Sed doesn't backtrack: once it's processed a line, it's done. So “find a line and print the previous N lines” isn't going to work as is, unlike “find a line and print the next N lines” which is easy to graft on.

If the file isn't too long, since you seem to be ok with GNU extensions, you can use tac to reverse the lines of the file.

tac | sed '/banana/I,+2 d' | tac

Another angle of attack is to maintain a sliding window in a tool like awk. Adapting from Is there any alternative to grep's -A -B -C switches (to print few lines before and after )? (warning: minimally tested):

#!/bin/sh
{ "exec" "awk" "-f" "$0" "$@"; } # -*-awk-*-
# The array h contains the history of lines that are eligible for being "before" lines.
# The variable skip contains the number of lines to skip.
skip { --skip }
match($0, pattern) { skip = before + after }
NR > before && !skip { print NR h[NR-before] }
{ delete h[NR-before]; h[NR] = $0 }
END { if (!skip) {for (i=NR-before+1; i<=NR; i++) print h[i]} }

Usage: /path/to/script -v pattern='banana' -v before=2


This is pretty easy with ex or vim -e

    vim -e - $file <<@@@
g/banana/.-2,.d
wq
@@@

The expression reads: for every line containing banana in the range from the current line -2 to the current line, delete.

What's cool is that the range can also contain backwards and forwards searches, for example this will delete all sections of the file starting with a line containing apple and ending with a line containing orange and containing a line with banana:

    vim -e - $file <<@@@
g/banana/?apple?,/orange/d
wq
@@@

Also note that up to ten vim/ex commands can be submitted using the inline command option "-c". See the man page.

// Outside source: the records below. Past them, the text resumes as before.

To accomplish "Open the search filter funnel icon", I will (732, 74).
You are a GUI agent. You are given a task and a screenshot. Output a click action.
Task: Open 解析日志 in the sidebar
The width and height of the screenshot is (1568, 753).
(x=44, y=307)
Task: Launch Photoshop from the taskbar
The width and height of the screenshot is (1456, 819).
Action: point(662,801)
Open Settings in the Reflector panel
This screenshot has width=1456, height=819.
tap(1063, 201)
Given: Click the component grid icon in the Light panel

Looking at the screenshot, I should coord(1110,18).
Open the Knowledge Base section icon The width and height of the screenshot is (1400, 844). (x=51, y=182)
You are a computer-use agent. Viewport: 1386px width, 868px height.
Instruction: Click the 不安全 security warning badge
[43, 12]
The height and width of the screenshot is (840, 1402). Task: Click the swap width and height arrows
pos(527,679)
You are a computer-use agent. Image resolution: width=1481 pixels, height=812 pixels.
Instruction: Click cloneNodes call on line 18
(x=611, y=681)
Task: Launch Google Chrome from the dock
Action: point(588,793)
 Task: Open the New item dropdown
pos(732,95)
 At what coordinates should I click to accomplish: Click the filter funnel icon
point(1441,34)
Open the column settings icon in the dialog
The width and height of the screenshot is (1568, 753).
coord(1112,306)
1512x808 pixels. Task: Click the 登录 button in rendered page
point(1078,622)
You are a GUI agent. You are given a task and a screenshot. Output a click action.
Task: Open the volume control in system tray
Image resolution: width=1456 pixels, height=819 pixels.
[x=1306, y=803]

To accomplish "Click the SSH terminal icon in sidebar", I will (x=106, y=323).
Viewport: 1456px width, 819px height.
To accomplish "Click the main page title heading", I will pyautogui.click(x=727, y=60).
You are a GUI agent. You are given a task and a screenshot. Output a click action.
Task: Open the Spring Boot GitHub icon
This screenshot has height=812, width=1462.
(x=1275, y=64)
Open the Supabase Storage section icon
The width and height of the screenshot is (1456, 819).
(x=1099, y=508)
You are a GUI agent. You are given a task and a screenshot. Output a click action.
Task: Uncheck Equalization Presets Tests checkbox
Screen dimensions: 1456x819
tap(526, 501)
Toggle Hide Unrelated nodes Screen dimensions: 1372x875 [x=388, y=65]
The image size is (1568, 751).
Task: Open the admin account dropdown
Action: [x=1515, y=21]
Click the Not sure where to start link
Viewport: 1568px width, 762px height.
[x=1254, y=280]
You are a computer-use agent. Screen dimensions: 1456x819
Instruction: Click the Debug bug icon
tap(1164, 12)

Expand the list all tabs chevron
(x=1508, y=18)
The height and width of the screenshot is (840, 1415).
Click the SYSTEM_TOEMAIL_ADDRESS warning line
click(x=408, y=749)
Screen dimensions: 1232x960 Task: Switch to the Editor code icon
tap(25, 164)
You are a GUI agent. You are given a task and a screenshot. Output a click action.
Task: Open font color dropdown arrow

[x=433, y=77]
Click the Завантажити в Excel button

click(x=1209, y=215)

vim -e -c 'g/banana/.-2,.d' -c 'wq' $yourfilename

and

ex -c 'g/banana/?apple?,/orange/d' -c 'wq' $yourfilename 

You can do this fairly simply with sed:

printf %s\\n    1 2 3 4match 5match 6 \
                7match 8 9 10 11match |
sed -e'1N;$!N;/\n.*match/!P;D'

I don't know why anyone would say otherwise, but to find a line and print previous lines sed incorporates the built-in Print primitive which writes only up to the first \newline character in pattern space. The complementary Delete primitive removes that same segment of pattern space before recursively recycling the script with what remains. And to round it off, there is a primitive for appending the Next input line to pattern space following an inserted \newline character.

So that one line of sed should be all you need. You just replace match with whatever your regexp is and you're golden. That should be a very fast solution as well.

Note also that it will correctly count a match immediately preceding another match as both a trigger to quiet output for the previous two lines and quiet its print as well:


1
7match
8
11match

In order for it to work for an arbitrary number of lines, all you need to do is get a lead.

So:

    printf %s\\n     1 2 3 4 5 6 7match     \
                     8match 9match 10match  \
                     11match 12 13 14 15 16 \
                     17 18 19 20match       |
    sed -e:b -e'$!{N;2,5bb' -e\} -e'/\n.*match/!P;D'

1
11match
12
13
14
20match

...deletes the 5 lines preceding any match.